■ **Work task**:
Below are the records; print exactly the lines from the one with "Image resolution: width=781" through the last, both included, and leave the pictures out.

■ **Source data**:

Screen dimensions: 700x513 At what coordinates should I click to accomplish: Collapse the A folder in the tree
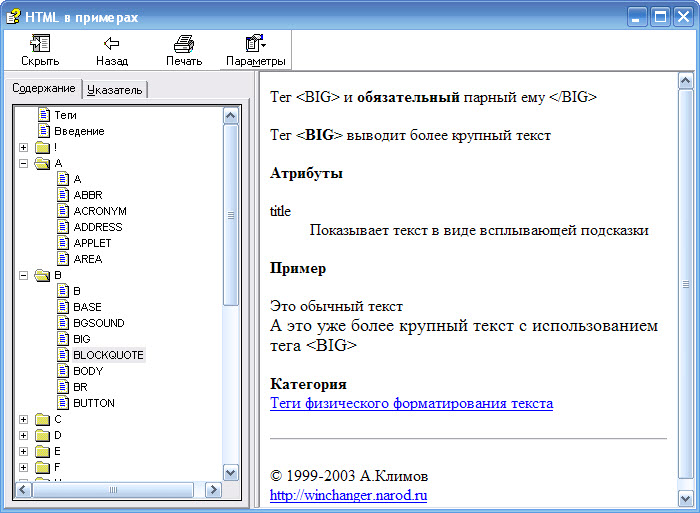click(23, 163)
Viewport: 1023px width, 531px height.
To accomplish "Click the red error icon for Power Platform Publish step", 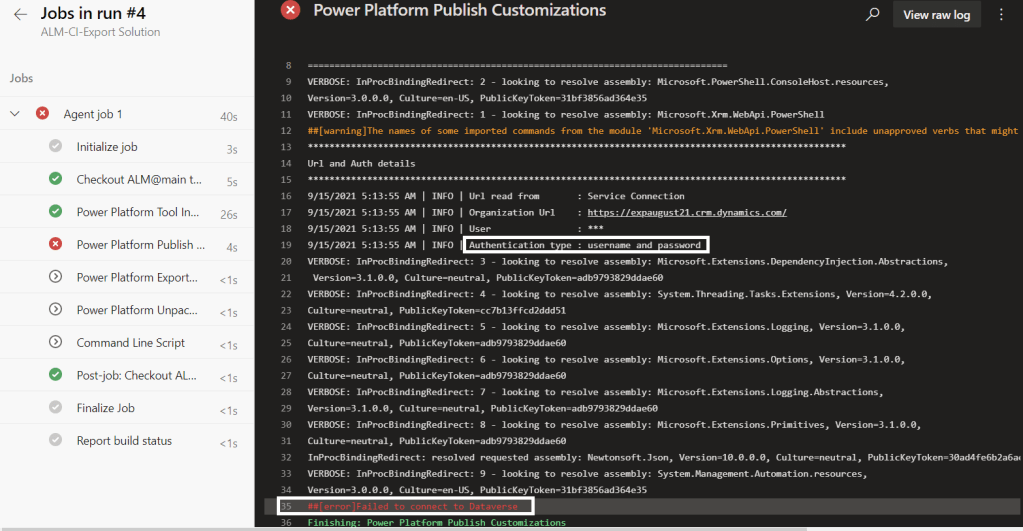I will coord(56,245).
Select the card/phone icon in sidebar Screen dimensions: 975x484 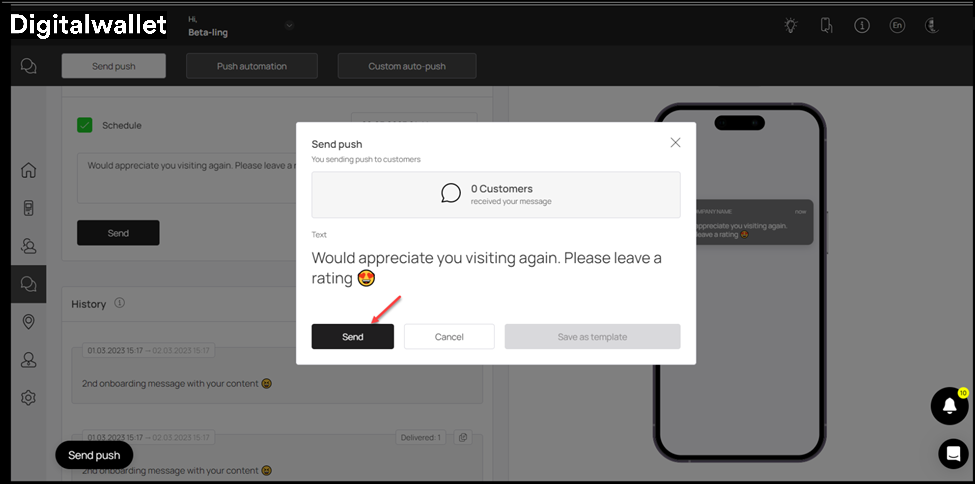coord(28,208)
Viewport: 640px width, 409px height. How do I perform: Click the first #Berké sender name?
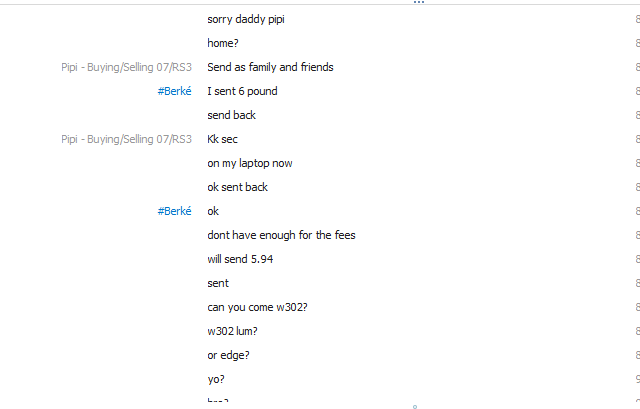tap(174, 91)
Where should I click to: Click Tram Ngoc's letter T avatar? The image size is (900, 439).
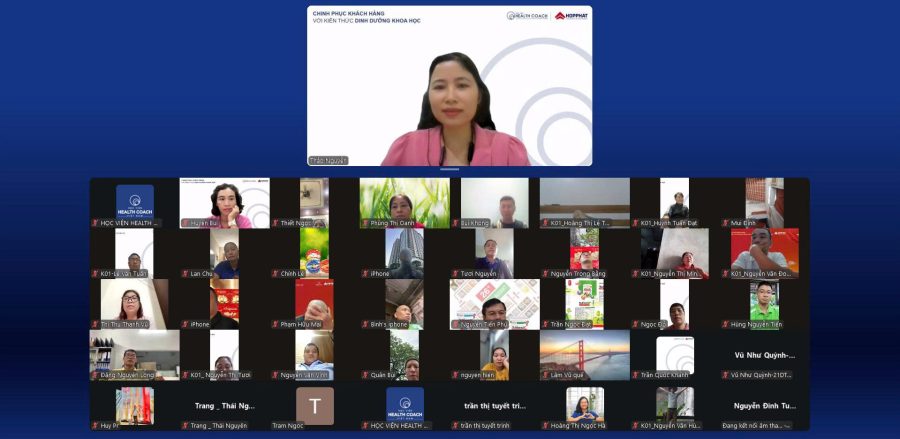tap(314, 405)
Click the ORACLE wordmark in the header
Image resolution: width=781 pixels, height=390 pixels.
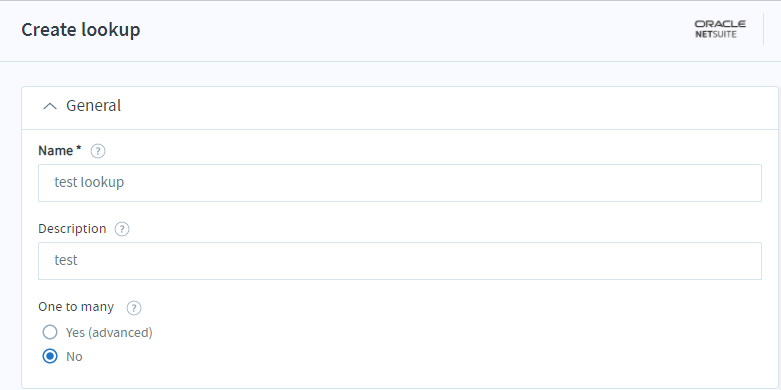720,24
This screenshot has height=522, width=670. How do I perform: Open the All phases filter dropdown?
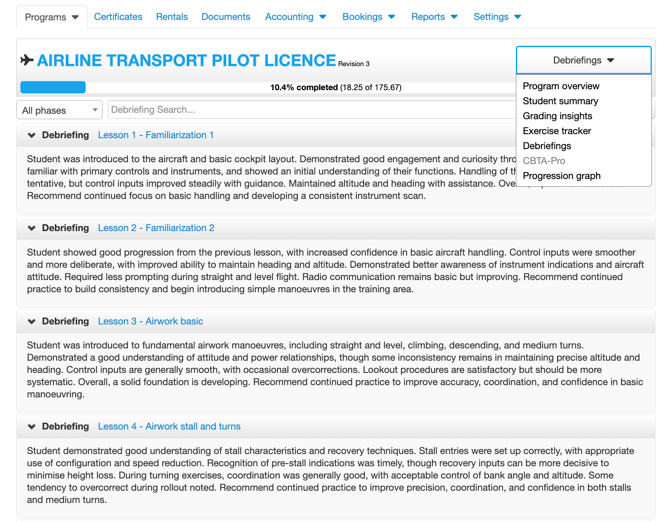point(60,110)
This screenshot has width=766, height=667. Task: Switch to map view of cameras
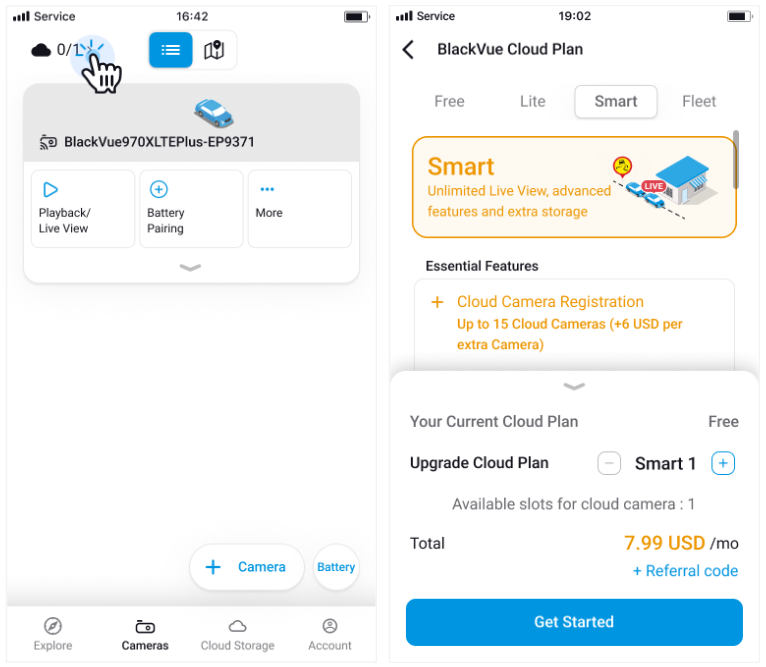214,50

■ **Written reply**:
Image resolution: width=781 pixels, height=390 pixels.
720,24
This screenshot has height=522, width=670. How do I perform: Open the All phases filter dropdown?
point(60,110)
This screenshot has width=766, height=667. Task: Switch to map view of cameras
214,50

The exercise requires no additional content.